-------- Data for this exercise

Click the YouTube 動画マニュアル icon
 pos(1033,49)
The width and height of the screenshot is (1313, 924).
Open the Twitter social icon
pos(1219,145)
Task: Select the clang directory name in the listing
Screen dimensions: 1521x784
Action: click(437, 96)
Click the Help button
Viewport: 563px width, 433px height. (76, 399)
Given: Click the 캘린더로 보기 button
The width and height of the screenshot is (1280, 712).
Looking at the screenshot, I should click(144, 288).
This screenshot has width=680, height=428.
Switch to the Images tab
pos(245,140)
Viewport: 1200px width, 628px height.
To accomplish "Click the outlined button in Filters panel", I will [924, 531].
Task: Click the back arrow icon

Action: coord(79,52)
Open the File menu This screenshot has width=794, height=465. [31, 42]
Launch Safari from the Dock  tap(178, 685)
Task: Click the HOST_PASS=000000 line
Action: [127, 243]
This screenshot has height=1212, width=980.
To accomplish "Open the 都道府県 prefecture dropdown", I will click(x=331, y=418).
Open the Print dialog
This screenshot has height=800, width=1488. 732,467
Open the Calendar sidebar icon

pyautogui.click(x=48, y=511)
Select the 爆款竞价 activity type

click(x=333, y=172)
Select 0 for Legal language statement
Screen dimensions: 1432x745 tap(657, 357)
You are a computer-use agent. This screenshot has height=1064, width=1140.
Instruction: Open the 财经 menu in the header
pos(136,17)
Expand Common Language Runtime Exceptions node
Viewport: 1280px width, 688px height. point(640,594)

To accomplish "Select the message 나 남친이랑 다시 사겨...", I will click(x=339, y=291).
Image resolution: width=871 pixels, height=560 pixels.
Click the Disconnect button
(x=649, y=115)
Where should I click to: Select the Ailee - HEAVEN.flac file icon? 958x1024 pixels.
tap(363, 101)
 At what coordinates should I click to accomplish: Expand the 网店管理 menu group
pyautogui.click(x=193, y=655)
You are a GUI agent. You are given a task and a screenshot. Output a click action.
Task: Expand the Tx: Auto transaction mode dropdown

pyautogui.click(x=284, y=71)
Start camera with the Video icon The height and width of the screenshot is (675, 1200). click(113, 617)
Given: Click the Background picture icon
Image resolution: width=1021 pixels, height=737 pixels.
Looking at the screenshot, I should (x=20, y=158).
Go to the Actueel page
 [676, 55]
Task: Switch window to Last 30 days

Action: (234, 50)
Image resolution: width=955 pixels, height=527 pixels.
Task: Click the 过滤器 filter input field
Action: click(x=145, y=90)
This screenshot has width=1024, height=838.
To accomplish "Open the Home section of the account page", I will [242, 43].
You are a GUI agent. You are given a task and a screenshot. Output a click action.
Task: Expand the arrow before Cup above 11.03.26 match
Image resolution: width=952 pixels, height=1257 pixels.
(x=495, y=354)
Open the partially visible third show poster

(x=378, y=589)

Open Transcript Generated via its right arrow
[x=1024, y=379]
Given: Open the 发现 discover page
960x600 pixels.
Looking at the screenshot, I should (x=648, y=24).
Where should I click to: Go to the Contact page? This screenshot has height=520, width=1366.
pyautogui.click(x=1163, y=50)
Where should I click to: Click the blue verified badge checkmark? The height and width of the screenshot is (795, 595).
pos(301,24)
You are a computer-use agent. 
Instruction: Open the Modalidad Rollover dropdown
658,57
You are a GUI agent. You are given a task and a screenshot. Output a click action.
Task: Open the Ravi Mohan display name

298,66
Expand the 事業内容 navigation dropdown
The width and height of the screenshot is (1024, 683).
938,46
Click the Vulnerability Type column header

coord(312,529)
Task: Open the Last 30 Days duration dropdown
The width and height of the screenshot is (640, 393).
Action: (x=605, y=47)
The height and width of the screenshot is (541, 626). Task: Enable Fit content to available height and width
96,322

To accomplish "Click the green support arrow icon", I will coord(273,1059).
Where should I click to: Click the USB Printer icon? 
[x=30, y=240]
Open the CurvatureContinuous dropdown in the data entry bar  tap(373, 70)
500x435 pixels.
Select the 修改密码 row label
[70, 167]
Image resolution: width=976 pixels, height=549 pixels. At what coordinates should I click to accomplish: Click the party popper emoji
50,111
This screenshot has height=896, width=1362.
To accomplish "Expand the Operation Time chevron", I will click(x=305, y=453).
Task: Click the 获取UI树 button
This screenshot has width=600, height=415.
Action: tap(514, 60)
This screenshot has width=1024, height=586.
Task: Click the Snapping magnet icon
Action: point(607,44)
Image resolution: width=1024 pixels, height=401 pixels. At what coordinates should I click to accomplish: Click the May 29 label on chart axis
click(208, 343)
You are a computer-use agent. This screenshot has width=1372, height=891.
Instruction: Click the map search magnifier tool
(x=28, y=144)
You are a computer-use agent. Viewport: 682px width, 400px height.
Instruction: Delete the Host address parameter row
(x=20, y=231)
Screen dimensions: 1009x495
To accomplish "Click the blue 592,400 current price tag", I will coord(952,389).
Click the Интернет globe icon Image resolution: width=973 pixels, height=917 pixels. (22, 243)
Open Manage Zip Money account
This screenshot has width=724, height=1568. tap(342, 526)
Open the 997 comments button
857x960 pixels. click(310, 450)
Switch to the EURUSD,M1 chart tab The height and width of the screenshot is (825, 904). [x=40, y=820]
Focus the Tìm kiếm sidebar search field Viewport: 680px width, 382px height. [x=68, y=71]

----------------

_Problem requirements_: Every record must be transcribed precisely, down to the last character.

_Completed exercise_:
Click the YouTube 動画マニュアル icon
 pos(1033,49)
The width and height of the screenshot is (1313, 924).
Open the Twitter social icon
pos(1219,145)
Task: Select the clang directory name in the listing
Screen dimensions: 1521x784
Action: click(437, 96)
Click the Help button
Viewport: 563px width, 433px height. (76, 399)
Given: Click the 캘린더로 보기 button
The width and height of the screenshot is (1280, 712).
Looking at the screenshot, I should click(144, 288).
This screenshot has width=680, height=428.
Switch to the Images tab
pos(245,140)
Viewport: 1200px width, 628px height.
To accomplish "Click the outlined button in Filters panel", I will [924, 531].
Task: Click the back arrow icon

Action: coord(79,52)
Open the File menu This screenshot has width=794, height=465. [31, 42]
Launch Safari from the Dock  tap(178, 685)
Task: Click the HOST_PASS=000000 line
Action: [127, 243]
This screenshot has height=1212, width=980.
To accomplish "Open the 都道府県 prefecture dropdown", I will click(x=331, y=418).
Open the Print dialog
This screenshot has height=800, width=1488. 732,467
Open the Calendar sidebar icon

pyautogui.click(x=48, y=511)
Select the 爆款竞价 activity type

click(x=333, y=172)
Select 0 for Legal language statement
Screen dimensions: 1432x745 tap(657, 357)
You are a computer-use agent. This screenshot has height=1064, width=1140.
Instruction: Open the 财经 menu in the header
pos(136,17)
Expand Common Language Runtime Exceptions node
Viewport: 1280px width, 688px height. point(640,594)

To accomplish "Select the message 나 남친이랑 다시 사겨...", I will click(x=339, y=291).
Image resolution: width=871 pixels, height=560 pixels.
Click the Disconnect button
(x=649, y=115)
Where should I click to: Select the Ailee - HEAVEN.flac file icon? 958x1024 pixels.
tap(363, 101)
 At what coordinates should I click to accomplish: Expand the 网店管理 menu group
pyautogui.click(x=193, y=655)
You are a GUI agent. You are given a task and a screenshot. Output a click action.
Task: Expand the Tx: Auto transaction mode dropdown

pyautogui.click(x=284, y=71)
Start camera with the Video icon The height and width of the screenshot is (675, 1200). click(113, 617)
Given: Click the Background picture icon
Image resolution: width=1021 pixels, height=737 pixels.
Looking at the screenshot, I should (x=20, y=158).
Go to the Actueel page
 [676, 55]
Task: Switch window to Last 30 days

Action: (234, 50)
Image resolution: width=955 pixels, height=527 pixels.
Task: Click the 过滤器 filter input field
Action: click(x=145, y=90)
This screenshot has width=1024, height=838.
To accomplish "Open the Home section of the account page", I will [242, 43].
You are a GUI agent. You are given a task and a screenshot. Output a click action.
Task: Expand the arrow before Cup above 11.03.26 match
Image resolution: width=952 pixels, height=1257 pixels.
(x=495, y=354)
Open the partially visible third show poster

(x=378, y=589)

Open Transcript Generated via its right arrow
[x=1024, y=379]
Given: Open the 发现 discover page
960x600 pixels.
Looking at the screenshot, I should (x=648, y=24).
Where should I click to: Go to the Contact page? This screenshot has height=520, width=1366.
pyautogui.click(x=1163, y=50)
Where should I click to: Click the blue verified badge checkmark? The height and width of the screenshot is (795, 595).
pos(301,24)
You are a computer-use agent. 
Instruction: Open the Modalidad Rollover dropdown
658,57
You are a GUI agent. You are given a task and a screenshot. Output a click action.
Task: Open the Ravi Mohan display name

298,66
Expand the 事業内容 navigation dropdown
The width and height of the screenshot is (1024, 683).
938,46
Click the Vulnerability Type column header

coord(312,529)
Task: Open the Last 30 Days duration dropdown
The width and height of the screenshot is (640, 393).
Action: (x=605, y=47)
The height and width of the screenshot is (541, 626). Task: Enable Fit content to available height and width
96,322

To accomplish "Click the green support arrow icon", I will coord(273,1059).
Where should I click to: Click the USB Printer icon? 
[x=30, y=240]
Open the CurvatureContinuous dropdown in the data entry bar  tap(373, 70)
500x435 pixels.
Select the 修改密码 row label
[70, 167]
Image resolution: width=976 pixels, height=549 pixels. At what coordinates should I click to accomplish: Click the party popper emoji
50,111
This screenshot has height=896, width=1362.
To accomplish "Expand the Operation Time chevron", I will click(x=305, y=453).
Task: Click the 获取UI树 button
This screenshot has width=600, height=415.
Action: tap(514, 60)
This screenshot has width=1024, height=586.
Task: Click the Snapping magnet icon
Action: point(607,44)
Image resolution: width=1024 pixels, height=401 pixels. At what coordinates should I click to accomplish: Click the May 29 label on chart axis
click(208, 343)
You are a computer-use agent. This screenshot has width=1372, height=891.
Instruction: Click the map search magnifier tool
(x=28, y=144)
You are a computer-use agent. Viewport: 682px width, 400px height.
Instruction: Delete the Host address parameter row
(x=20, y=231)
Screen dimensions: 1009x495
To accomplish "Click the blue 592,400 current price tag", I will coord(952,389).
Click the Интернет globe icon Image resolution: width=973 pixels, height=917 pixels. (22, 243)
Open Manage Zip Money account
This screenshot has width=724, height=1568. tap(342, 526)
Open the 997 comments button
857x960 pixels. click(310, 450)
Switch to the EURUSD,M1 chart tab The height and width of the screenshot is (825, 904). [x=40, y=820]
Focus the Tìm kiếm sidebar search field Viewport: 680px width, 382px height. [x=68, y=71]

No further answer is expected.